>> Start DATA SHOWN

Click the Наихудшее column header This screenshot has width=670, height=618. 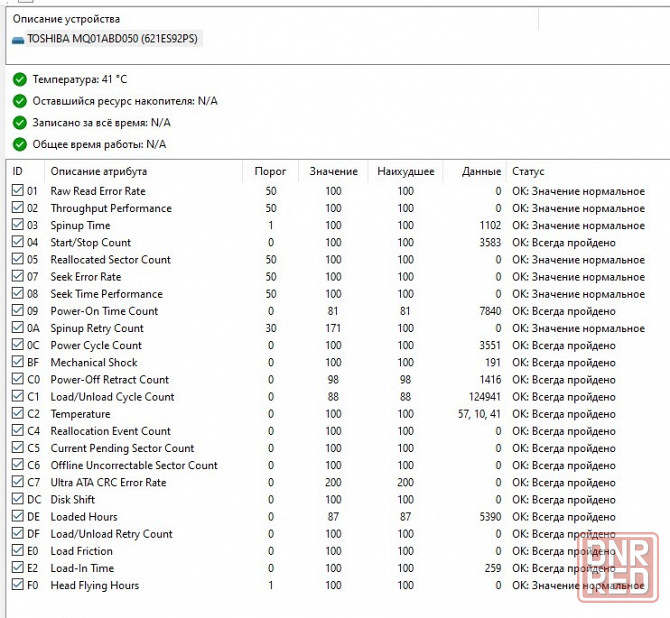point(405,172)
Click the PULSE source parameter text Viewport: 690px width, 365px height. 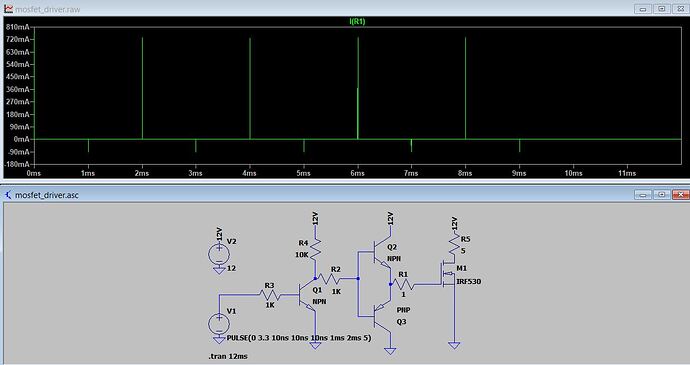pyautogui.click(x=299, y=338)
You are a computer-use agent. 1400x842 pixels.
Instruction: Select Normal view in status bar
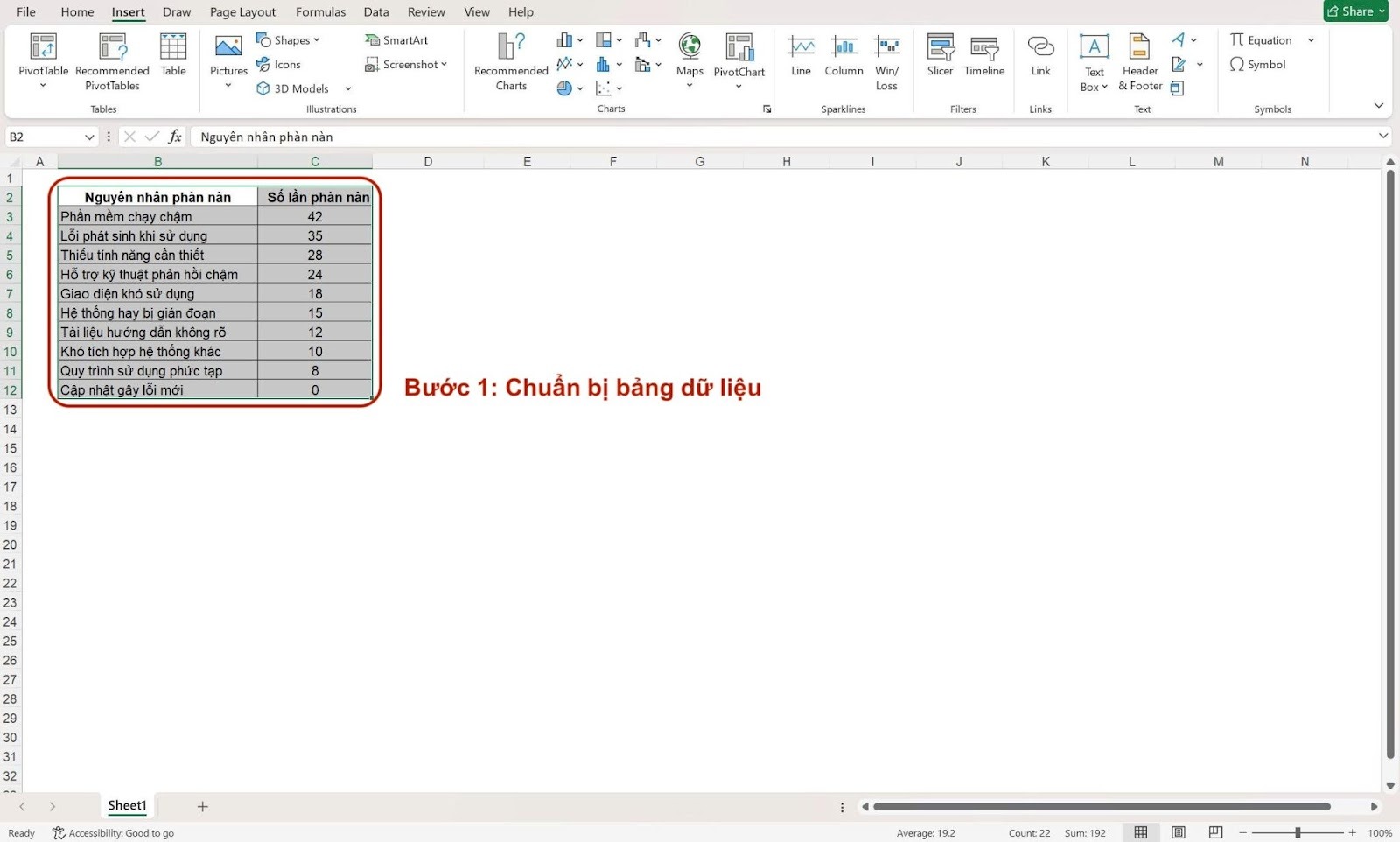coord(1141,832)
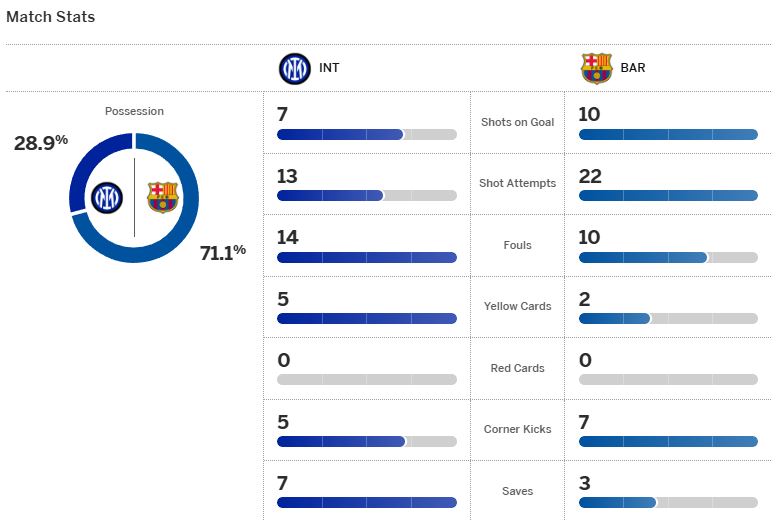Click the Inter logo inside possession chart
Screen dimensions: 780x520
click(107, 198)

>> End DATA SHOWN

◆ WHAT IS REQUIRED:
Write out the items from the line containing "You are a computer-use" through the last line of the items above, both ends included. Leave the pictures out.

◆ COMPLETE RESPONSE:
You are a computer-use agent. 1400x842 pixels.
Instruction: Select Normal view in status bar
coord(1141,832)
Click the Inter logo inside possession chart
Screen dimensions: 780x520
click(107, 198)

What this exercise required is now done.